Data:
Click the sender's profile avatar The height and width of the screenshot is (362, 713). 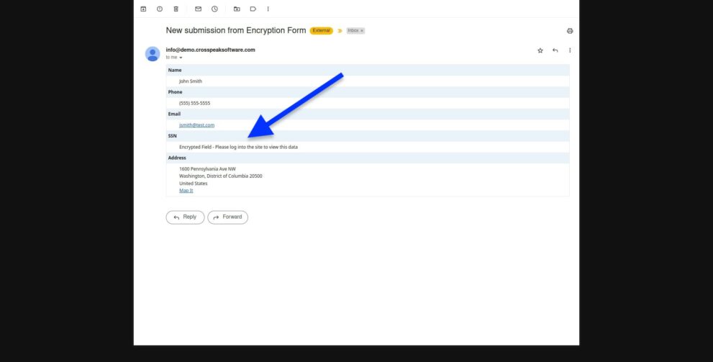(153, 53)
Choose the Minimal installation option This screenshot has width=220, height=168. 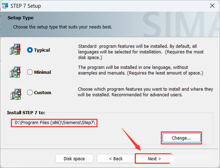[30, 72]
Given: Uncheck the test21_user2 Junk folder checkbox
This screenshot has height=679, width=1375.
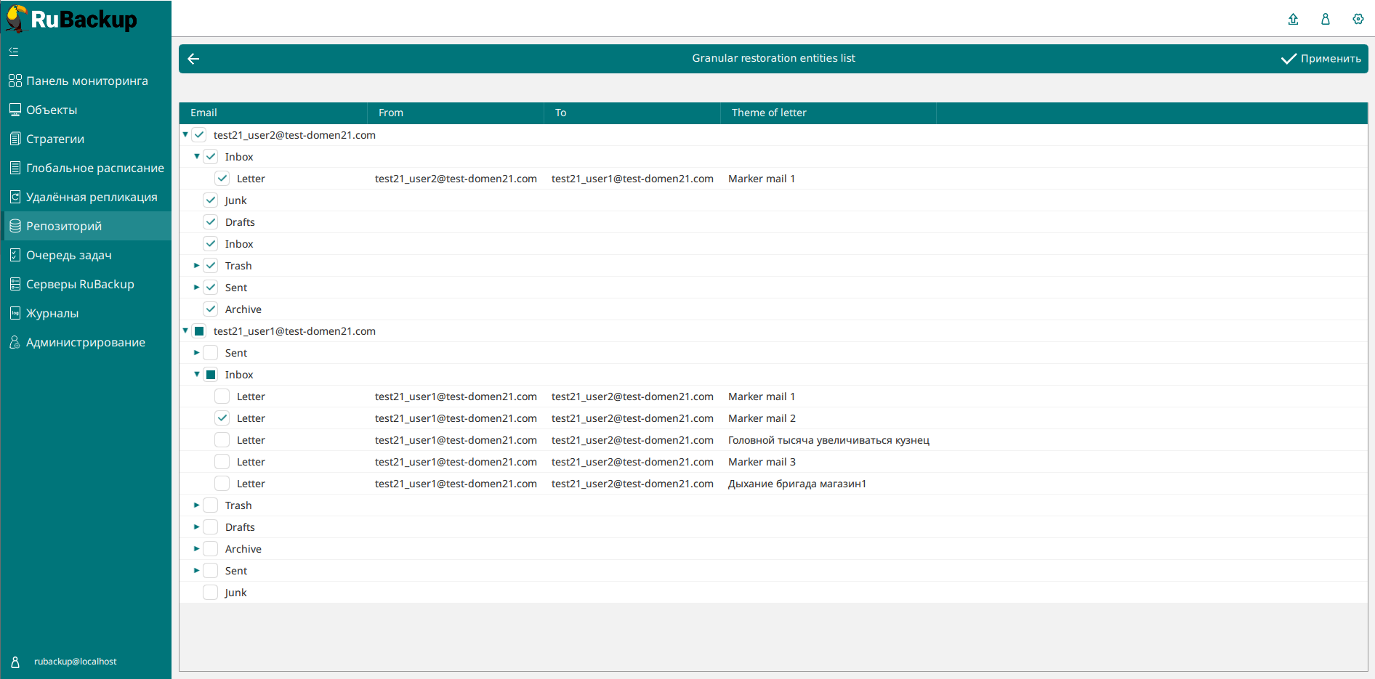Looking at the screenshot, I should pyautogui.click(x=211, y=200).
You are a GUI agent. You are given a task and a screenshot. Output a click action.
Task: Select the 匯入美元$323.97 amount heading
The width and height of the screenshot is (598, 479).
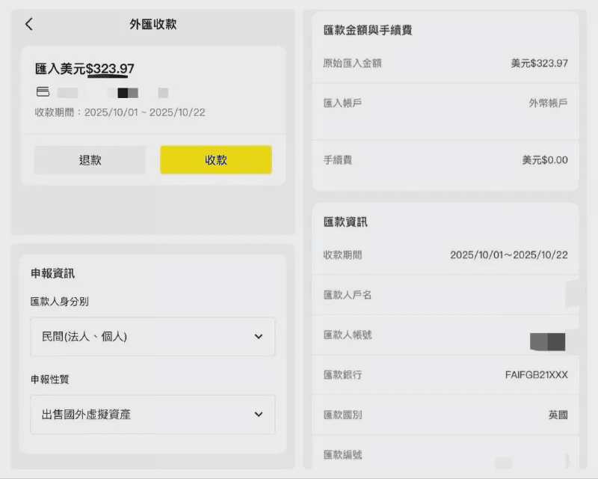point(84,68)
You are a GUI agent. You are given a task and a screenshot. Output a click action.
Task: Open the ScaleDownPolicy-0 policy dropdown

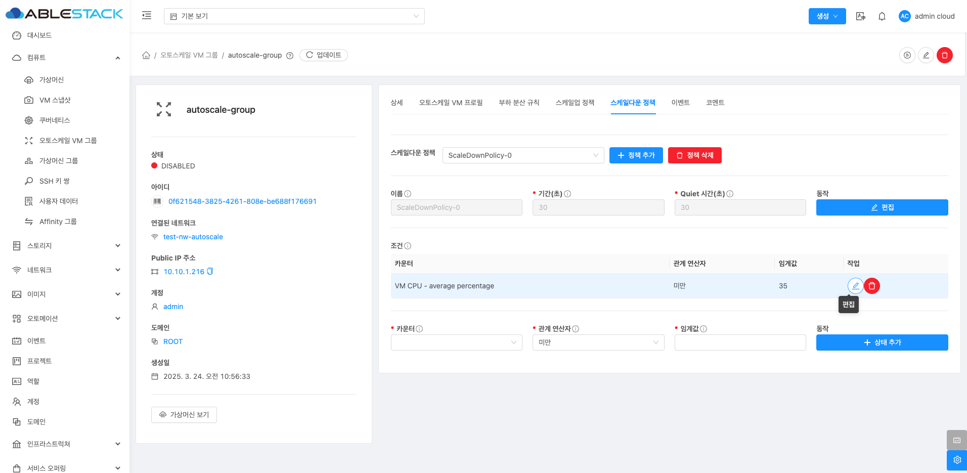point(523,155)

Description of the task: From the line with "Task: Select the 匯入美元$323.97 amount heading" down to the end of the entries, retype each line exactly as written, but drop the pictures.

Exercise solution:
Task: Select the 匯入美元$323.97 amount heading
The width and height of the screenshot is (598, 479).
point(84,68)
You are a GUI agent. You are given a task and a screenshot. Output a click action.
Task: Open the ScaleDownPolicy-0 policy dropdown

point(523,155)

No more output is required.